Thurman P. Woodfork

(Basic Training)

Thurman P. Woodfork: The Good Old Days (Basic Training)
Thurman P. Woodfork on Basic Training)
A friend was talking about his Army DI, which, as usual, reminded me of a story. This guy sounded suspiciously like Bryce G. Kinnemon, Jr. Old Bryce was a little sucker, but he made up in sheer cussedness for what he lacked in size. Back in those days, Air Force Basic Training was pretty much like the Army’s, and the instructors thought nothing of just hauling off and punching your lights out if they deemed that a necessary aid in furthering your military ”education.” Everybody dreaded the summons to the drill instructor’s room – we called them Tactical Instructors (TIs) – especially when he had two of his buddies in there with him.
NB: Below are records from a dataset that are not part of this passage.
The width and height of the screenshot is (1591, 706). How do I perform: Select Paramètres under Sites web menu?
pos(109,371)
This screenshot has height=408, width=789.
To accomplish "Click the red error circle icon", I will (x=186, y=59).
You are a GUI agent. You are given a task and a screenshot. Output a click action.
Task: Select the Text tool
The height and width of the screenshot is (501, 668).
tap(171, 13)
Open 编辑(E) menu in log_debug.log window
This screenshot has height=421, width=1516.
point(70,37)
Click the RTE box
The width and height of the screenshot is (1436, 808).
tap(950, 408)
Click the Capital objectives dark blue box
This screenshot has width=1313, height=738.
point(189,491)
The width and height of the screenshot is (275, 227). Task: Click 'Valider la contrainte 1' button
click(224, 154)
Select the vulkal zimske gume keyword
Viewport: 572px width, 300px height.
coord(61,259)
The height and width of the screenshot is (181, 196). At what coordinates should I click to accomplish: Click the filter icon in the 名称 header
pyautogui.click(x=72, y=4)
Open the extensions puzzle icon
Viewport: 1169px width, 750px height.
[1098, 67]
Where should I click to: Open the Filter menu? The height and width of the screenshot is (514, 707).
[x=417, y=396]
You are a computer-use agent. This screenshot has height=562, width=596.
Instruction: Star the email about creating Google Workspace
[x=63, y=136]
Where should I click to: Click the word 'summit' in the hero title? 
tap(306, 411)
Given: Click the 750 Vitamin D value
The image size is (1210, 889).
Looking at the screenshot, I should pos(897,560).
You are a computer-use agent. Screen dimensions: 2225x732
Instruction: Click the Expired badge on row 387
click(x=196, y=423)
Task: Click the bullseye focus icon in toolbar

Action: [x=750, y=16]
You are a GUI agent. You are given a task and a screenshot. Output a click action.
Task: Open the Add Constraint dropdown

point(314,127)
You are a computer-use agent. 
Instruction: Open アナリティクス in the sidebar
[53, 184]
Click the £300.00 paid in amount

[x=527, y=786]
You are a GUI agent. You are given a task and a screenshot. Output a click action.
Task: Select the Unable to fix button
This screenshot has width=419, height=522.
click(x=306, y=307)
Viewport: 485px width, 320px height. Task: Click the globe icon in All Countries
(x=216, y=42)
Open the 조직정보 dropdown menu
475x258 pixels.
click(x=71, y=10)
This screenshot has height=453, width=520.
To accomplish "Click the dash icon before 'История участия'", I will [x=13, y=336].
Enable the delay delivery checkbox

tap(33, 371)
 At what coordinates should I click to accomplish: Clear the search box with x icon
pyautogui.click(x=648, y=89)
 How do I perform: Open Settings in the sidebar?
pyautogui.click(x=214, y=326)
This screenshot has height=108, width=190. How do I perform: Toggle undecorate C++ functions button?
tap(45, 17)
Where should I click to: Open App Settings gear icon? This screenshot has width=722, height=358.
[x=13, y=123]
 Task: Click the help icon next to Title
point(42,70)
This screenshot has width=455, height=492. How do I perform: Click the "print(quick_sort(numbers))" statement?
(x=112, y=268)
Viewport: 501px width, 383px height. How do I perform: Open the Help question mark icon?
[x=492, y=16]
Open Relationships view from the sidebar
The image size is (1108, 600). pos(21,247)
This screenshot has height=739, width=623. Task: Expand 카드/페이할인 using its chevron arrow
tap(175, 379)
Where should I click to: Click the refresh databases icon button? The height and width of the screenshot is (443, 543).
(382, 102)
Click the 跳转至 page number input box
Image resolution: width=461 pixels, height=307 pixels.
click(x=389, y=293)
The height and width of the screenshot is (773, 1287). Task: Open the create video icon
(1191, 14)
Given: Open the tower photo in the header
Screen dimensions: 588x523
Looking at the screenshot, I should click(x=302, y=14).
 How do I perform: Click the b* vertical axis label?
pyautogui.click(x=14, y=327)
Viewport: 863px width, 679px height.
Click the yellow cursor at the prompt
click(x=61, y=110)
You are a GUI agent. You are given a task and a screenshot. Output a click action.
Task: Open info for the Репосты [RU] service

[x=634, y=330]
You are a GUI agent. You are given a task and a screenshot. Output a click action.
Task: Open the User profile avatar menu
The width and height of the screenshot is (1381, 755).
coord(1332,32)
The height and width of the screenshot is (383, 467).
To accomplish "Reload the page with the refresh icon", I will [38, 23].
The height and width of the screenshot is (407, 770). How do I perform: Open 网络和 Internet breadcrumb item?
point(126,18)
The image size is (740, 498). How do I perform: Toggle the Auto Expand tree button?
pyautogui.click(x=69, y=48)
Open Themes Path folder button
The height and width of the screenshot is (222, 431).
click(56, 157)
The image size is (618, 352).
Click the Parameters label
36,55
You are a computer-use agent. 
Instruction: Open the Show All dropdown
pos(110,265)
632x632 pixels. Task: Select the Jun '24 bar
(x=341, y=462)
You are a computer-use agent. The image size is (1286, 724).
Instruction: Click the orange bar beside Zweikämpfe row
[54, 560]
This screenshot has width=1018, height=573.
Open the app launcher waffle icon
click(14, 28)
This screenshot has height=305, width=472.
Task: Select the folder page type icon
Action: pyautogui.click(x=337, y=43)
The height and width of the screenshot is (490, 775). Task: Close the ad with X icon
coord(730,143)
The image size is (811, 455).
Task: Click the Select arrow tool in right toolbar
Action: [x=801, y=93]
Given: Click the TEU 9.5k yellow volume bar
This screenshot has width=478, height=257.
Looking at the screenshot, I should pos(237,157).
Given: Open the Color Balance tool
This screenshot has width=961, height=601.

My first sight of Kinnemon was at 0 Dark Thirty on the second day of Basic Training. He was standing outside the barracks as we fell out, shaking his head sorrowfully while looking at a stopwatch and murmuring, “Too slow, wa-ay too slow.” That didn’t strike me as being an especially sanguine omen since the assistant TI had just flushed us from the barracks like a covey of frightened quail. Something in the back of my head went, “Oh-oh, you really did it this time, Chuckles!” My three month sojourn with Basic Training Flight 4405, Sampson AFB, NY, had begun in earnest.

One of my little run-ins with old Bryce G. occurred during a barracks inspection when he had the Commander and 1st Sergeant in tow. As they stood sternly eyeing me, the idiot directly across from me started making faces, causing me to smile slightly. Kinnemon, vein throbbing in his forehead, immediately demanded to know what I was smirking about. I, of course, gave the standard “Nothing, Sir!” reply as I stared over his head. “Then, why are you smiling?” “I’m not smiling, Sir!” “Look me in the eye when I talk to you!”

Now, as it happens, old Bryce had a trick eye that tended to wander when he got a little wound up, and when I lowered my gaze to his, that one orb was sort of tracking off on its own. It had to be the Devil who made me do it: “Which eye, Sir?” I inquired innocently, causing both the captain and sergeant to suddenly seem to experience difficulty breathing.

Believe it or not, it turned out that Kinnemon had a sense of humor. After the inspection, instead of inviting me to his room for some extra intensive indoctrination in military courtesy, he told me to go out and find a rock about the size of both my doubled fists. I did so with some trepidation, figuring he was probably going to stone me to death with it. Instead, he told me that he wanted it worn down to a quarter inch thickness, and added something about Smart-asses and Dumb Rocks. Or, maybe it was dumb-asses and rock heads.

Anyway, every night after supper, I found myself in the latrine, scrubbing that rock across the cement floor and slowly wearing it down. After three weeks, he relented and told me to throw the rock away. I’d worn it down quite a bit, though, and developed some pretty sturdy arm muscles in the process.

Then there was the time I got caught calling cadence for another flight of trainees who marched by us as we stood at “Rest” beside the road. I didn’t see the second drill instructor down in the culvert. Now that I think of it, Kinnemon must have said “dumb-asses and rock heads.”